Response to seabeyond (Original post)

Response to seabeyond (Original post)

 

seabeyond

(110,159 posts)
44. do you know what name removed said? that hunts down an old OP (that i LOVE) only
Thu Dec 18, 2014, 09:06 AM
Dec 2014

to be kicked off du for the umpteenth time?

and thanks.

here lately? more disgusted witht he hypocrisy than brave, lol

thanks marble

 

seabeyond

(110,159 posts)
46. i love this thread. he made me re read. and i kept saying yup. right on. lol
Thu Dec 18, 2014, 12:42 PM
Dec 2014

now others have an opportunity to read. and say yep.
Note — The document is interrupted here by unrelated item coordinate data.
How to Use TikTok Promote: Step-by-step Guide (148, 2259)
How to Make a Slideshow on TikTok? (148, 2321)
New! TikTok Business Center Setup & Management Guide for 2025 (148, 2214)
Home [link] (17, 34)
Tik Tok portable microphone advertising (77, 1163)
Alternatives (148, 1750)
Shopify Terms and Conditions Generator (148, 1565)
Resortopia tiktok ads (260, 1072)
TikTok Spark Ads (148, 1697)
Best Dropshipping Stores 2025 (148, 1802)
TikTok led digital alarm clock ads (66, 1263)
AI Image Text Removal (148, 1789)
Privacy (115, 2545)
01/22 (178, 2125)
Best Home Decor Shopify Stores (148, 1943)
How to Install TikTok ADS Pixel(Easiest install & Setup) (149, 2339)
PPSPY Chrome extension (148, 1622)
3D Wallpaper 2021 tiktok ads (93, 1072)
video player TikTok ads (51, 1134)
hope you are having a good holiday season.

i love this time of year.

ismnotwasm

(42,478 posts)
47. It was bad
Thu Dec 18, 2014, 12:48 PM
Dec 2014

I didn't know you loved this thread-- I've been posting to down thread it a bit, now it looks as though I'll kick it. This was during the time I took a DU break because Iverglas was gone when I came back

 

seabeyond

(110,159 posts)
48. i love listening to you
Thu Dec 18, 2014, 01:16 PM
Dec 2014

i am not doing a lot of interacting now... hope you are having a good holiday, too. lol

mercuryblues

(15,269 posts)
49. LOL
Thu Dec 18, 2014, 01:34 PM
Dec 2014

I didn't even notice the dates and thought it was current. Only when I saw RQ posts (and no one welcomed her back) did I check the dates. I also commented on the other thread.

Yeah this thread was a great read.

ismnotwasm

(42,478 posts)
51. Hey you!
Thu Dec 18, 2014, 02:19 PM
Dec 2014

It is a great read. I guess when the troll comes back to kick it again we'll throw him a feminist party

GitRDun

(1,846 posts)
52. Women do it as well, and that's not good either
Thu Dec 18, 2014, 03:28 PM
Dec 2014

My son works at a Southern WI retail outlet with 90% women.

While I had always thought this topic was largely a male issue, he has reported being touched inappropriately, stared at for long periods, etc. by more than a few of his colleagues, supervisors.

He even had to ask to not work with one particular woman who was relentless in her unwanted attentions.

The bottom line for me is objectification of ANYONE is wrong. As parents we should raise our kids to understand this.

ismnotwasm

(42,478 posts)
53. It is a largely male issue
Thu Dec 18, 2014, 03:44 PM
Dec 2014

That doesn't make what happened to your son less wrong. And you are absolutely right, education is the key.